[What you should do]
With pictures excluded, give again exactly the lines running from the one holding "Where should I" through the end of the listing below.

....

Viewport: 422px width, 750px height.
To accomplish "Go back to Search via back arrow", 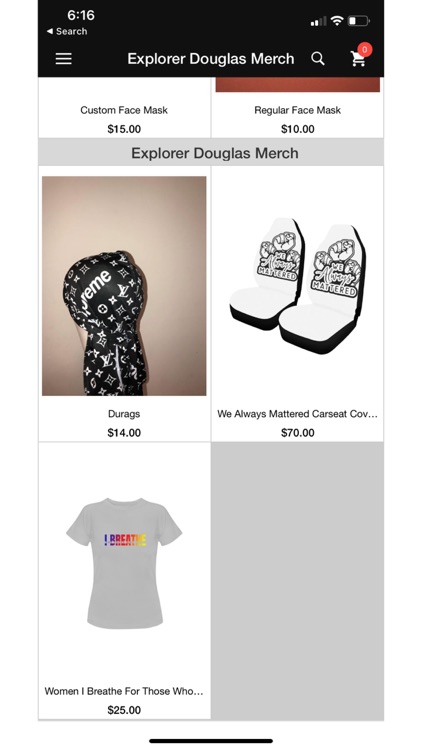I will (x=67, y=31).
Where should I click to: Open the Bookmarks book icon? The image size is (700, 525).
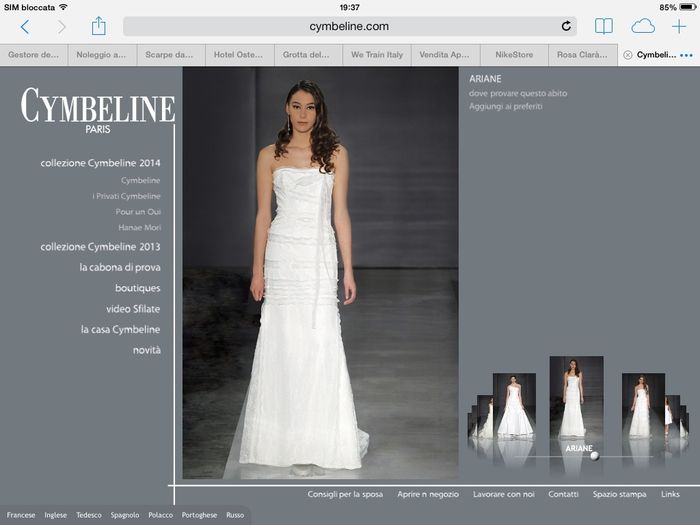click(x=604, y=27)
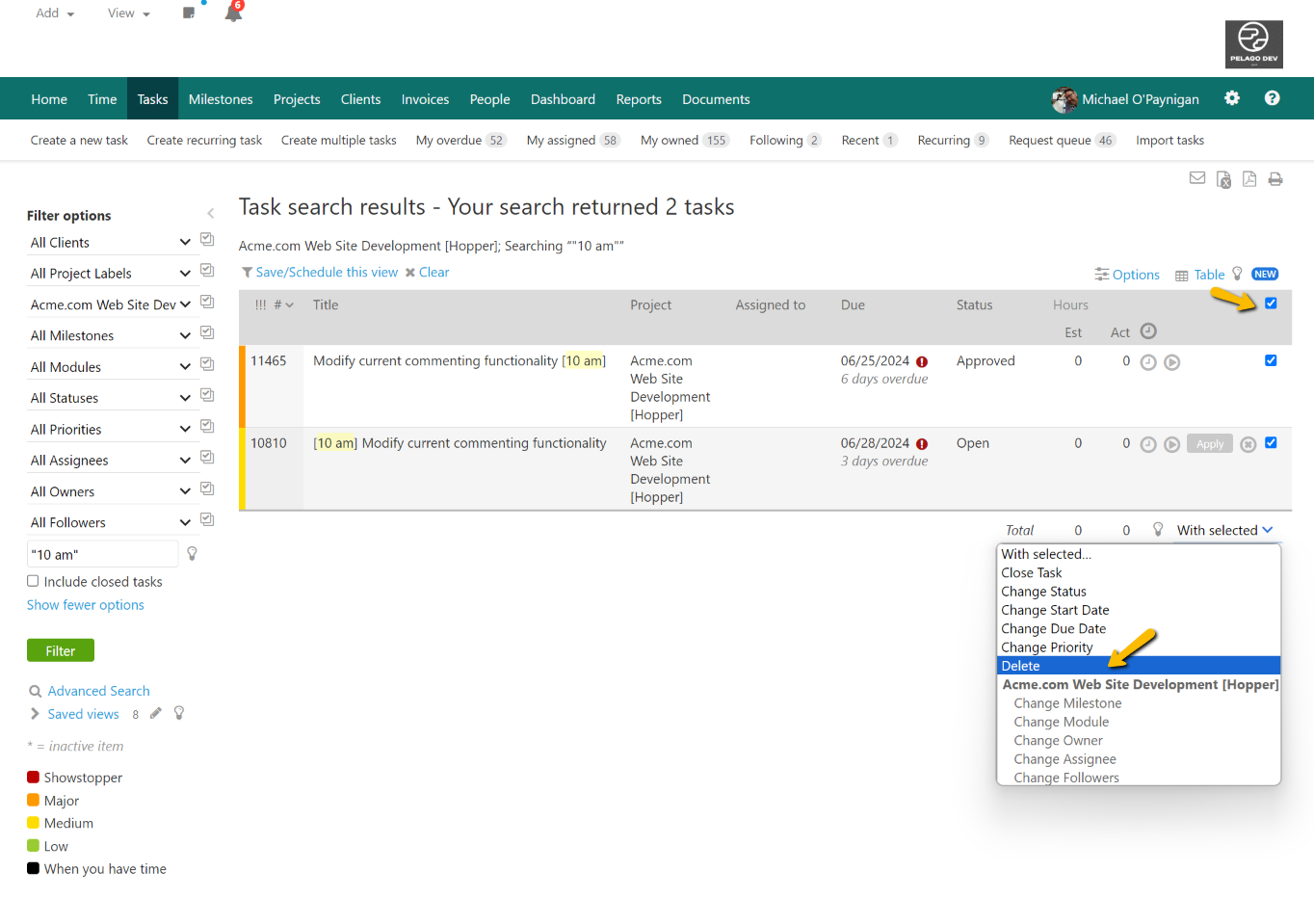Viewport: 1314px width, 924px height.
Task: Go to the Milestones tab
Action: (x=221, y=99)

....

[Written answer]
Where should I click to: Open the Bookmarks book icon? The image size is (700, 525).
click(x=604, y=27)
Viewport: 1314px width, 924px height.
Task: Go to the Milestones tab
Action: (x=221, y=99)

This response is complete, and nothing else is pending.